Glenn Reynolds argues liberals like cities for self-serving reasons:
The snobbery comes from the fact that most media are headquartered in big cities and the people who work there are the kind of people who like big cities — often people who, as one of Taylor Swift’s songs has it, move to a “big ole city” in part as revenge on the places they come from. As Kotkin notes, the writers, pundits and academic types who write on the subject of cities tend to live in big cities; suburban and rural people are treated as losers, or just ignored, despite the fact that most people don’t live in big cities. And there’s a class thing going on, too. As Robert Bruegmann noted in his book, Sprawl: A Compact History, nobody minds when rich people build houses in the country. It’s when the middle class does it that we get complaints.

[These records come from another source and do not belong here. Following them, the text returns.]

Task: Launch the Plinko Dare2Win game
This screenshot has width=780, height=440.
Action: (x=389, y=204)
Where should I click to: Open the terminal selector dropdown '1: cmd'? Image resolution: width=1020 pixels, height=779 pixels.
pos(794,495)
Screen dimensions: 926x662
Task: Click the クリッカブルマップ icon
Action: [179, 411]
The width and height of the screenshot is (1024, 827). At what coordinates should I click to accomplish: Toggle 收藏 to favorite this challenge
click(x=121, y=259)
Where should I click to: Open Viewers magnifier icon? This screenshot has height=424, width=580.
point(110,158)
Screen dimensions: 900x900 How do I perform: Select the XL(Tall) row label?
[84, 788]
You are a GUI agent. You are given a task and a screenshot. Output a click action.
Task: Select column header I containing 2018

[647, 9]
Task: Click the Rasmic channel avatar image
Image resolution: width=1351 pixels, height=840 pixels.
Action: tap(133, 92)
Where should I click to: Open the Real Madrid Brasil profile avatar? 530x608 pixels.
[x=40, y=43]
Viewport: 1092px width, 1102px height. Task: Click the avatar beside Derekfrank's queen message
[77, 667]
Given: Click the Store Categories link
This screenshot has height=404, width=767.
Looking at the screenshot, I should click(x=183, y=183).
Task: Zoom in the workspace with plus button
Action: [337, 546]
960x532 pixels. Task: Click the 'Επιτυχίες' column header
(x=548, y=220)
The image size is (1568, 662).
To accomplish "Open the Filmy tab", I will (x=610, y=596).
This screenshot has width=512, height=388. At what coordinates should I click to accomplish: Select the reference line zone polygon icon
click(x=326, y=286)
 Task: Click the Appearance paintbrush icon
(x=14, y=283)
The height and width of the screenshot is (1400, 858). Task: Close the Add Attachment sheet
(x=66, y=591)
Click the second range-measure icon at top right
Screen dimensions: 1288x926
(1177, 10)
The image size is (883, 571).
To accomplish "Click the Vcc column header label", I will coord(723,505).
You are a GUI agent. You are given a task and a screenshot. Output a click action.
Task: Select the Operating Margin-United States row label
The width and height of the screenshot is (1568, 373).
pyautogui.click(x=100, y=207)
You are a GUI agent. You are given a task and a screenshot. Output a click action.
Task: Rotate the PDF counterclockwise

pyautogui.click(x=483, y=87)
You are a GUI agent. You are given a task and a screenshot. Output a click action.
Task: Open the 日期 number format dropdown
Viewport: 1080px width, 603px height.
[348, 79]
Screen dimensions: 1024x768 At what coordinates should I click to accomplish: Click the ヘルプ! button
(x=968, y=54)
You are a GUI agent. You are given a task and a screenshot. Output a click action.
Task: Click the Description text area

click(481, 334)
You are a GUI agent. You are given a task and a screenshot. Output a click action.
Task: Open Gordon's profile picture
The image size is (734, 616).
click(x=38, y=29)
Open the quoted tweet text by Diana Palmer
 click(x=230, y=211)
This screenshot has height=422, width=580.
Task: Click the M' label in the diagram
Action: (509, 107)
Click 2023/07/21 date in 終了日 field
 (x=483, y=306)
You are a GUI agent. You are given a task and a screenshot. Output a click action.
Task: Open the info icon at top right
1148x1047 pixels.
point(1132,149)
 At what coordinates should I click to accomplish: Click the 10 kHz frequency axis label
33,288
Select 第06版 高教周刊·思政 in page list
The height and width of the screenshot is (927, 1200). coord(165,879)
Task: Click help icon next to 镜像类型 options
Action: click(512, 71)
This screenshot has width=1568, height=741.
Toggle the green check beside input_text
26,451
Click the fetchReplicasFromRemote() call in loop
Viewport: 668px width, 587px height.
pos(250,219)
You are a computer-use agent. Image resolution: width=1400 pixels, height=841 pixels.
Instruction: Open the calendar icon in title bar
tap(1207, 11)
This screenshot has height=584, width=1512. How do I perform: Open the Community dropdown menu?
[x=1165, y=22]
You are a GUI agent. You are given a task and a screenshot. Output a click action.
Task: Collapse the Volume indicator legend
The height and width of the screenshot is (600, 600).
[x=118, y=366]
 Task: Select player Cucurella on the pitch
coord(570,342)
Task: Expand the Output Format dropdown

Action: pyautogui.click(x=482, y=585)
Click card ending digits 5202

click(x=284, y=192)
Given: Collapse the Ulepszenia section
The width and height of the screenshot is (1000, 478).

The graft is probably more important still: Big developments mean lots of permissions, many regulatory interactions and, of course, big budgets — all of which lend themselves to facilitating the transfer of money from developers to politicians. Frequently they’re government subsidized, which allows that money to come, ultimately but almost invisibly, from the pockets of taxpayers…
Finally, there’s politics. Politicians like to pursue policies that encourage their political enemies to leave, while encouraging those who remain to vote for them. (This is known as “the Curley effect” after James Michael Curley, a former mayor of Boston.) People who have children, or plan to, tend to be more conservative, or at least more bourgeois, than those who do not. By encouraging high density and mass transit, urban politicians (who are almost always on the left) encourage people who might oppose them to “vote with their feet” and move to the suburbs.
This isn’t necessarily good for the cities they rule. Curley’s approach, which involved “wasteful redistribution to his poor Irish constituents and incendiary rhetoric to encourage richer citizens to emigrate from Boston,” as David Henderson wrote on the EconLog, shaped the electorate to his benefit. Result: “Boston as a consequence stagnated, but Curley kept winning elections.”
A quick response to each of these claims:
- I think there is indeed some urban snobbery among academics. Comparatively, there is little attention paid to suburbs even though a majority of Americans live there. Yes, it is convenient to study cities as many research schools are in large cities but to look down on other areas – usually viewed as conservative, backward, and less cosmopolitan – is not good.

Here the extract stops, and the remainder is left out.